Bank Earnings Will Rise With Interest Rates — But that’s Yellen And The Fed, Not Donald Trump


Date: 03.03.2018

It's entirely true that bank earnings are likely to rise substantially in the next few years. Some are describing this as a result of Donald Trump's coming ascendancy to the presidency but it's not really that at all. Instead it's the turning of the business cycle and the coming rises in interest rates that will do it and that's much more to do with Janet Yellen and colleagues at the Federal Reserve than it is to do with whoever is President. There might still be a small effect from spending plans but even those are really in the hands of Congress, not the executive. The important point here being that bank profitability is about the difference in interest rates, between what they pay and what they charge. And this near decade past has seen a deliberate squeeze on those margins--as the level of rates rises we will expect to see a widening of their interest rate margin.

So this is true:

Investors betting U.S. banks will reap huge profits as interest rates rise under Donald Trump were surprised Friday by just how optimistic the nation’s biggest lenders are about the year ahead.

Bank of America Corp. boosted its forecast for interest income, the money it gets from making loans and holding debt securities, predicting it’ll jump by about $600 million in the first quarter.

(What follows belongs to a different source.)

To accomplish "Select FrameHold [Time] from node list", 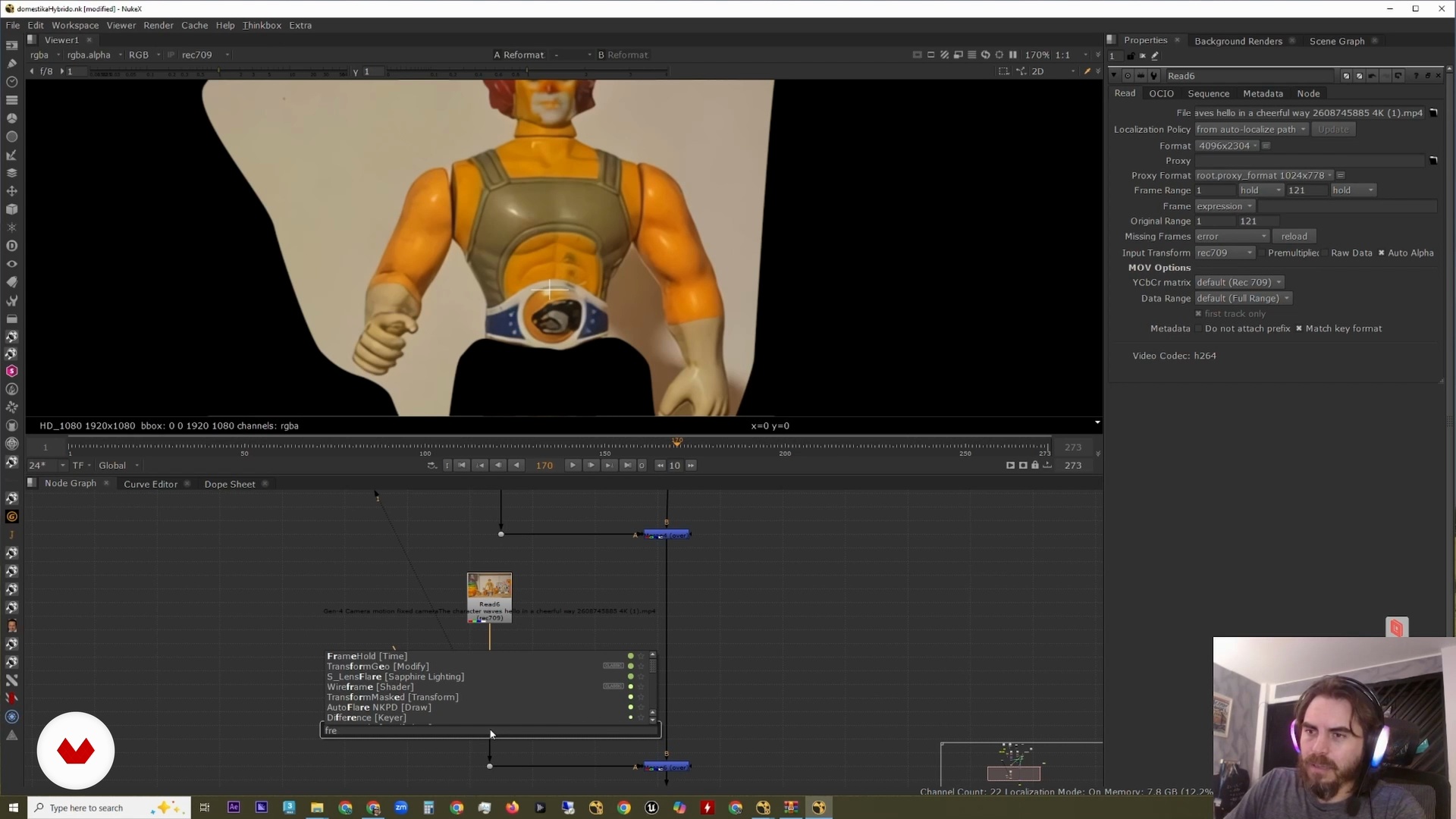I will point(367,656).
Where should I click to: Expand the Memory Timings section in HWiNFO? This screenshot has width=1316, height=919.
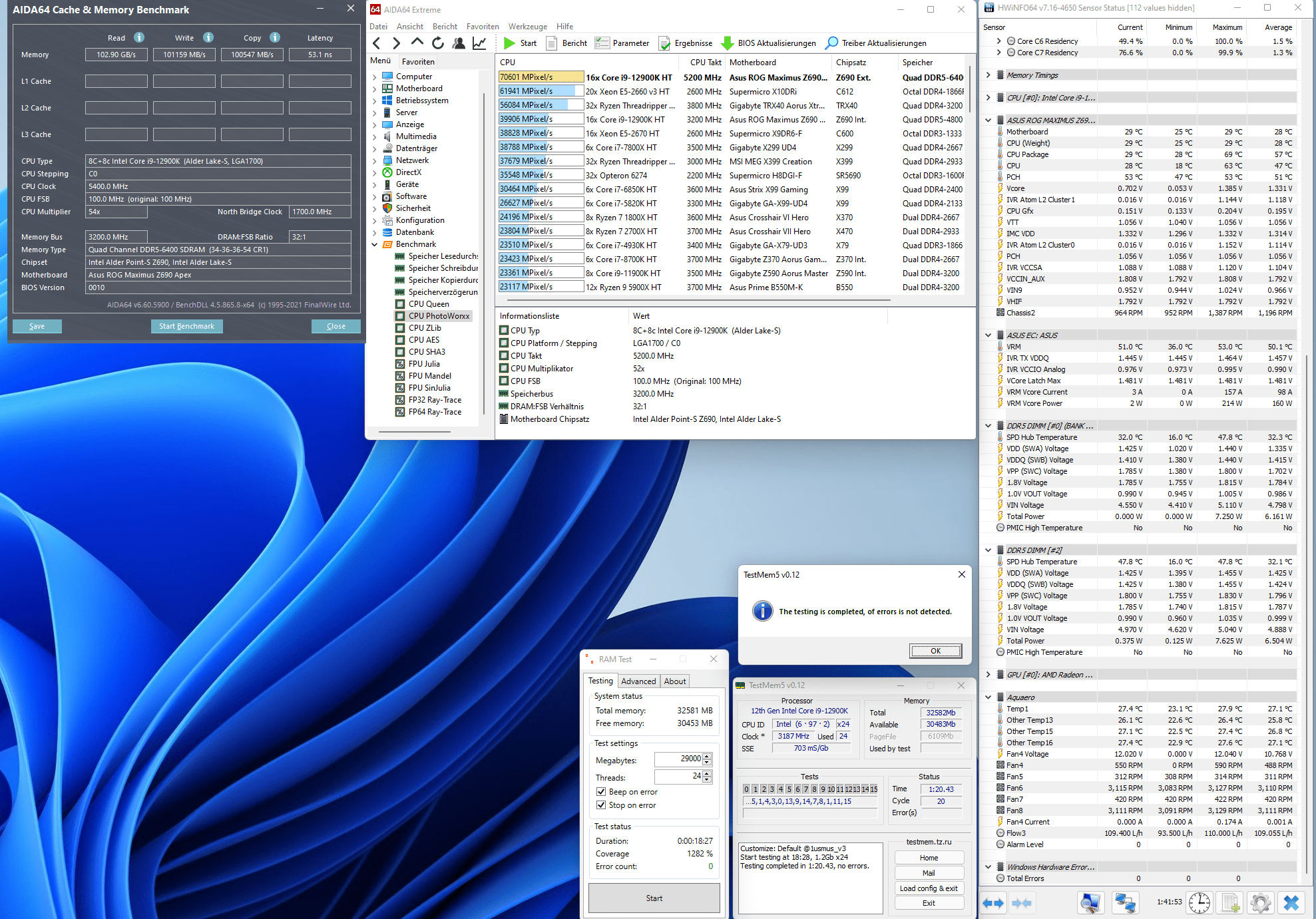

Brian Kleinhanzl, an analyst at Keefe, Bruyette and Woods, told clients that’s more than he expected and will help the shares outperform. JPMorgan Chase & Co. also sounded a note of confidence, and financial stocks rose more than other sectors.

The effect is going to be there, definitely, it's the cause ascribed there which I think is at variance with the evidence.

As interest rates creep higher and the president-elect promises fewer regulations, the outlook for U.S. banks appears bright.

Optimism for financiers’ rosier future was abundantly reflected in quarterly earnings released by some of the nation's largest banks Friday as Bank of America and JPMorgan Chase beat analysts’ earnings estimates.


As my colleague Antoine Gara points out, JP Morgan's results were good:

Expense cuts combined with an adrenaline shot of growth fueled by rising interest rates is proving to be a potent combination for American banks.

However, as I say, this has not a lot to do with President-elect Donald Trump. This is about rising interest rates, little else.


A bank lives by the difference in interest rates, the margin. It has to pay some amount to attract money into the bank, those deposits, and then it charges some amount, the interest on loans going out the door. A bank is doing maturity transformation too--they borrow short and lend long. That's really their economic function in fact. And short term money is near always cheaper than long term money. Thus, as they transform that short term set of deposits into those long term loans they create a margin for themselves. Excellent--but the size of that margin is hugely influenced by the level of interest rates. The higher nominal interest rates are the larger the margin the bank will be able to make.

And of course economic policy over this past decade has been all about pushing down nominal interest rates to near nothing, hasn't it? And what we're seeing now, as the Fed raises rates however so gradually, is an unwinding of that artificially low margin that the banks have been able to charge.

Thus it is entirely true that the banks are likely in for a good time in the future. But it's not so much about Trump as it is really just about that turn in the business cycle and thus monetary policy.